_Goal of the exercise_
Repeat verbatim, and only, the lines of the data below, beginning at the line that contains "Image resolution: width=767" and stopping after the line that contains "Given: Open chart icon for 미시간대 1년 기대 인플레이션".

[Opening Data shown section]

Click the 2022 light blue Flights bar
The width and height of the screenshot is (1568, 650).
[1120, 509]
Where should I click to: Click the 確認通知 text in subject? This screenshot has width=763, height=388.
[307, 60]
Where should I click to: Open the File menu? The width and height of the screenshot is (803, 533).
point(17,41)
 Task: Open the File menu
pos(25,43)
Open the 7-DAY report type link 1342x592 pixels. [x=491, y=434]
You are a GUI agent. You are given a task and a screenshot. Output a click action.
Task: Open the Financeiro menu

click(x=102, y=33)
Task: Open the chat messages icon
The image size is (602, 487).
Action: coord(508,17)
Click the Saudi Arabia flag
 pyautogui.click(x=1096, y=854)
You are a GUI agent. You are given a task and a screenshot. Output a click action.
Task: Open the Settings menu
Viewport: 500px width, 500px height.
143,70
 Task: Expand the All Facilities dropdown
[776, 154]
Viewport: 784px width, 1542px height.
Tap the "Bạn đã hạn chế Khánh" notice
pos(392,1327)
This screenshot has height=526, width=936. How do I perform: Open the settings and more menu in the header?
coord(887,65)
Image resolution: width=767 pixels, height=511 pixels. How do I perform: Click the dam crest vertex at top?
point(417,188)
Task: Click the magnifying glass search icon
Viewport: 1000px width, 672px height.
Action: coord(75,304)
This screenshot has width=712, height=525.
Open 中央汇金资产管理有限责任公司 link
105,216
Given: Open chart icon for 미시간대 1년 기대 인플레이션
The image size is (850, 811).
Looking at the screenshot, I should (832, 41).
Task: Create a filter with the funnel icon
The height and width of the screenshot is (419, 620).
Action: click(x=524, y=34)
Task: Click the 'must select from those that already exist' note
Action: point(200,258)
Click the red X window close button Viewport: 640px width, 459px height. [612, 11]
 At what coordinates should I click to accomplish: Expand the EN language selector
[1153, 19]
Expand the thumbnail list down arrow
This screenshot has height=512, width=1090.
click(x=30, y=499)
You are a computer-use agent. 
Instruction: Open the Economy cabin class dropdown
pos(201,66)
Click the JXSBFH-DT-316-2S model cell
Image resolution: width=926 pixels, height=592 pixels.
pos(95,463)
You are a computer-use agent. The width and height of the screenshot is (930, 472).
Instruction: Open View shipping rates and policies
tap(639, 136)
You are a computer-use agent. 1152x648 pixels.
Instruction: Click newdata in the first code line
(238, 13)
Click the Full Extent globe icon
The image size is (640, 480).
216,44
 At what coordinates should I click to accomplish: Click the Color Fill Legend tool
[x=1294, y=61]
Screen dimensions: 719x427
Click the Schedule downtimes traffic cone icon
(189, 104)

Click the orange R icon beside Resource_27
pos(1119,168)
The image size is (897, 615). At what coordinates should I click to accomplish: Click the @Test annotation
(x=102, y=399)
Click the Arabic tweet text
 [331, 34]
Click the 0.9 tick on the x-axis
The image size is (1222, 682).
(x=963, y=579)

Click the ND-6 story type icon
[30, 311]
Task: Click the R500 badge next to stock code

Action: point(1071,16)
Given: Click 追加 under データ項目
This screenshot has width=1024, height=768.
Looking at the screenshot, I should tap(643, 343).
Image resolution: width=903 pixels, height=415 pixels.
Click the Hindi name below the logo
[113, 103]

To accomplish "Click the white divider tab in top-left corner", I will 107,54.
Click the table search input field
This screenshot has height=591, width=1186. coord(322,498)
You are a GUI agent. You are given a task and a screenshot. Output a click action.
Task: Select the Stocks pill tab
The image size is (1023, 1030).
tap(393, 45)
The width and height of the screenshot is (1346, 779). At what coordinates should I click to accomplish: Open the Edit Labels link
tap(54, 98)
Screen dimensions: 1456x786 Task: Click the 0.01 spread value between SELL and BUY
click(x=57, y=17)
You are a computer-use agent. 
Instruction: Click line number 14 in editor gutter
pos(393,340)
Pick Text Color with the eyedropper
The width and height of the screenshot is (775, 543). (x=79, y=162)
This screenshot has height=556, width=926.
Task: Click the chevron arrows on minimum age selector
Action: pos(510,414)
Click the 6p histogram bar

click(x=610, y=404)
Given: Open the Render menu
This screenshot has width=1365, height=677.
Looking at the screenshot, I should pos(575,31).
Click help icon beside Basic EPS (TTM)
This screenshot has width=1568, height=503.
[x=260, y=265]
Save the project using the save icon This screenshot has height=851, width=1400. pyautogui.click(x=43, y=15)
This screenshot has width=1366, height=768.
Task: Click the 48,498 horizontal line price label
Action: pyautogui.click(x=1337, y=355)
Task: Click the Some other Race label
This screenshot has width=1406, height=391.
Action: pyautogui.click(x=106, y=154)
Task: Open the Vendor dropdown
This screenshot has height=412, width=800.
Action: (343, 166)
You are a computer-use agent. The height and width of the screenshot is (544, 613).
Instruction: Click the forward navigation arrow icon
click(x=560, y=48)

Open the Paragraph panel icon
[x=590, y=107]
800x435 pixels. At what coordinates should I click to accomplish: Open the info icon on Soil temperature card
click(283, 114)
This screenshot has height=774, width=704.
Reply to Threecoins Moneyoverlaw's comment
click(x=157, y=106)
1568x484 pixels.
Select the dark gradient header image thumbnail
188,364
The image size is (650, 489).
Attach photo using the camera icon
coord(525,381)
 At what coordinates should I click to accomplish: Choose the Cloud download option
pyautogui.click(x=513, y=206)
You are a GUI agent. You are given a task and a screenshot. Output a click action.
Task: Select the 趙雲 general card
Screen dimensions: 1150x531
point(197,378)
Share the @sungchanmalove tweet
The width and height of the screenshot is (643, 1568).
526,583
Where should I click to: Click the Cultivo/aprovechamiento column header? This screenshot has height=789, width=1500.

[Closing Data shown section]

_Answer section_
Image resolution: width=767 pixels, height=511 pixels. How do I perform: Click the dam crest vertex at top?
point(417,188)
Task: Click the magnifying glass search icon
Viewport: 1000px width, 672px height.
Action: coord(75,304)
This screenshot has width=712, height=525.
Open 中央汇金资产管理有限责任公司 link
105,216
Given: Open chart icon for 미시간대 1년 기대 인플레이션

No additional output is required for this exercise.